Бесплодные поиски продолжались уже минут десять, стало ясно: все наши надежды тщетны.
— Всего-то и делов, что какой-то индус! — как бы в утешение заявил капитан.
— Мне казалось, он — европеец, — откликнулся профессор зоологии.
— Под слоем угольной пыли можно и не распознать. Однако в корабельных списках он значится как индус.
В это время вытащили трал.
— Черт побери, а вот и наш парень! — воскликнул капитан, заметив лжекочегара, запутавшегося в ячейках сети и буквально задавленного огромными рыбинами. Теперь меня не удивляет, что он не смог выкарабкаться!
Господин Роже-Адамс, надо отдать ему должное, вел себя надлежащим образом. Не ответив капитану, он поспешил разрезать сеть, вытащить утопленника и оказать ему весьма профессионально неотложную помощь. Но, несмотря на самые энергичные меры, пострадавший долго не подавал никаких признаков жизни.
— Да оставьте вы этого утопленника! — снова вмешался капитан с чудовищным эгоизмом европейца, привыкшего торговать восточными людьми.
— Он — человек, капитан! — не без достоинства возразил господин Роже-Адамс.
Слово чести, это было сказано так веско, что я готов был восхититься, но вдруг заметил, как зоолог сделал тупице голландцу знак, могущий означать: «Вы что, тронутый, мой бедный капитан?»
— Человек — венец природы! — как ни в чем не бывало, подхватил капитан, без сомнения, поняв посланный ему сигнал.
— Буду признателен, если вы прикажете перенести беднягу вон на тот островок. Там мне будет удобнее привести его в чувство.
— Как вы думаете, он очухается?
— Надеюсь, что да, капитан. Мне кажется, кровообращение восстанавливается… Но поспешите, прошу вас!

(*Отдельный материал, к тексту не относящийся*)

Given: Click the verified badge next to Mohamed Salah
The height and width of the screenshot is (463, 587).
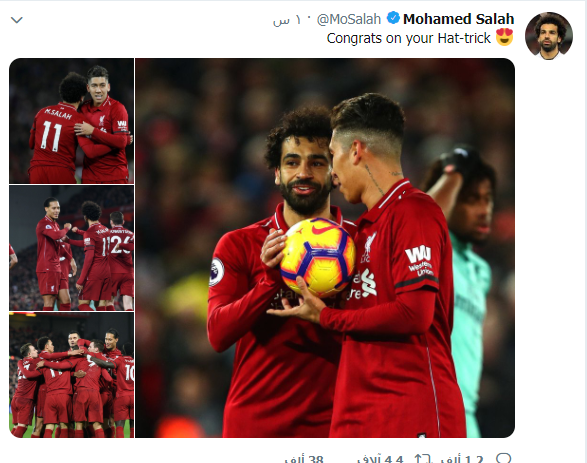Looking at the screenshot, I should (x=393, y=18).
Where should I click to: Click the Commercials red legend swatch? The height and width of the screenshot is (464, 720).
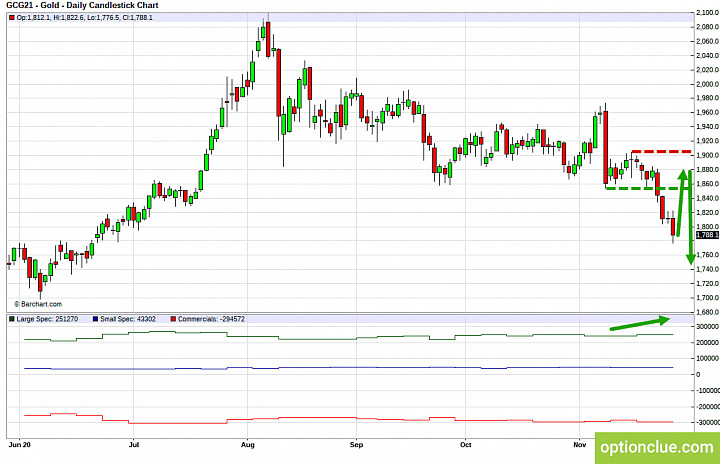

Принца перенесли на коралловый остров, а мы, крайне заинтригованные, остались на судне, недоумевая, зачем зоолог до седьмого пота трудится, растирая нашего товарища, в то время, как проще было бы использовать нас поочередно для этой тяжелой работы. (С радостью сообщаю, что позже я нашел ключик к этой загадке.)
Не прошло и часу, как сознание вернулось к моему приятелю. После долгого разговора с капитаном и профессором индус вернулся к нам в полном здравии, промытый изнутри, растертый докрасна, в расцвете всех своих сил.
Он, поев за обе щеки, скромно занял свое место у машины и принялся вновь крошить уголь, чтобы измазать лицо и руки в столь им любимый черный цвет.
Я горел нетерпением остаться с беднягой с глазу на глаз и расспросить о случившемся, поскольку от меня, как от своего сообщника, он ничего не скрывал. К счастью, капитан сообщил нам, что ввиду чрезвычайного происшествия после обеда мы будем свободны и можем прогуляться по заросшему кокосовыми пальмами островку.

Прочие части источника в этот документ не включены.